The miracle of CF has been the adoption of it by folks making observations! Modelers and observationalists using the same data format, that's crazy! We'll be putting together a larger list of standard name requests as part of this project, the good news is that the majority of these are mass concentrations of something in sea water...


To recap, here is where I think we are:

JonathanGregory commented 4 years ago

I agree that this is fine for the name and definition of temperature_of_analysis_of_sea_water. It's also fine to use ancillary_variables for the association. Thanks.

feggleton commented 4 years ago

Hi all,

Firstly, thank you to Andrew Barna for this proposal and to all involved for your comments and giving summaries throughout. Reading through, this looks like it was a great discussion and potentially other discussions may come out of this. Looks like you have all come to a consensus about the term and its definition and a lot has been clarified here. I have added this term to the CF editor here: http://cfeditor.ceda.ac.uk/proposal/4482/edit - including the progression and changes from this discussion. All I have changed below is remove 'the' in the first sentence as there was one before 'on the measurement' which didn't make sense.

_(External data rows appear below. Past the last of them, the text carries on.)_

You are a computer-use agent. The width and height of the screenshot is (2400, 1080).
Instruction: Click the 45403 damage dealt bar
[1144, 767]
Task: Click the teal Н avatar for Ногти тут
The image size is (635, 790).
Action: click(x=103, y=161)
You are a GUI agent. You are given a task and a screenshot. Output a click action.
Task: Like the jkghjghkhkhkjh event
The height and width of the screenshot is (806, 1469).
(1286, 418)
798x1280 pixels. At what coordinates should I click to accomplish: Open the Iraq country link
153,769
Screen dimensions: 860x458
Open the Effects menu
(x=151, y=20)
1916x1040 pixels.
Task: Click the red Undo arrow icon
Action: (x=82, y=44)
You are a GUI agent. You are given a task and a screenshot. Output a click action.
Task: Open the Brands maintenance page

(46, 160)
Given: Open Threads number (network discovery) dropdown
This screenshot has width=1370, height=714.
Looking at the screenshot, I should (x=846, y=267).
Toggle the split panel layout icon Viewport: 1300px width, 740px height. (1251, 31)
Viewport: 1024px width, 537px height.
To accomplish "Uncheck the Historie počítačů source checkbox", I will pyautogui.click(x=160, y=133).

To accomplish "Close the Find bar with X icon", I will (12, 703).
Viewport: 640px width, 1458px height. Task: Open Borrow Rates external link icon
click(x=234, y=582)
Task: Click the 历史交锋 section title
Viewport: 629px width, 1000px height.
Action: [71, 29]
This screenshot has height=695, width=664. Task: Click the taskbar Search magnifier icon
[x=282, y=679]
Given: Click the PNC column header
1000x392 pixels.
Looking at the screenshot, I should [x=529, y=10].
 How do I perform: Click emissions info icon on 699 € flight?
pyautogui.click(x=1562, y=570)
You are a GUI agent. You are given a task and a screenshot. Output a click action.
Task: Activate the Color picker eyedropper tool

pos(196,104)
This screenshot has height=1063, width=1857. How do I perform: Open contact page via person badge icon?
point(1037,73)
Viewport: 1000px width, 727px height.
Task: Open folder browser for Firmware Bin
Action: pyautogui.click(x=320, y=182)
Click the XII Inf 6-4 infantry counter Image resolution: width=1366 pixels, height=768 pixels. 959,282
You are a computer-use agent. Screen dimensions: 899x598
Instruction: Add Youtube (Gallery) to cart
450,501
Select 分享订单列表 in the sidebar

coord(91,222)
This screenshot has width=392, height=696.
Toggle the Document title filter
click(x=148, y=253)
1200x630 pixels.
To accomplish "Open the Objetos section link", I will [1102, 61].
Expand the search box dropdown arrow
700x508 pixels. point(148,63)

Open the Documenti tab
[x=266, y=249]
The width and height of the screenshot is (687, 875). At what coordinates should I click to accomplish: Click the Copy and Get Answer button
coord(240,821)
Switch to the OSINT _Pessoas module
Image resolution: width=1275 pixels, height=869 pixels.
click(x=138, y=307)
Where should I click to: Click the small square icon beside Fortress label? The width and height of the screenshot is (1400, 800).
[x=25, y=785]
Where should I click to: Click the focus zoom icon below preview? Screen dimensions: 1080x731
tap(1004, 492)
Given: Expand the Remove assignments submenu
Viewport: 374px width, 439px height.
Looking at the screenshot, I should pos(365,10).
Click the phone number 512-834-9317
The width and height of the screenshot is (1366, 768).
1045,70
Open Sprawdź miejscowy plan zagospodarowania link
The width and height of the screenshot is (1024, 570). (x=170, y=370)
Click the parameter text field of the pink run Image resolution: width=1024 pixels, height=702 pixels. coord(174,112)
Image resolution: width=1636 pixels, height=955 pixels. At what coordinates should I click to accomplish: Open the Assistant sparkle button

Term: temperature_of_analysis_of_sea_water Definition: The temperature_of_analysis_of_sea_water is the reference temperature for the effects of temperature on the measurement of another variable. This temperature should be measured, but may have been calculated, or assumed. For example, the temperature of the sample when measuring pH, or the temperature of equilibration in the case of dissolved gases. The linkage between the data variable and the variable with a standard_name of temperature_of_analysis_of_sea_water is achieved using the ancillary_variables attribute on the data variable. Canonical Units: K

There seems to be agreement here and no comments for the last few days, so if there are no further comments or discussion in the next week or so and everyone agrees we can accept this term into the next update.

Thanks,

Fran

feggleton commented 4 years ago

This term was accepted into Version 74 of the standard name table.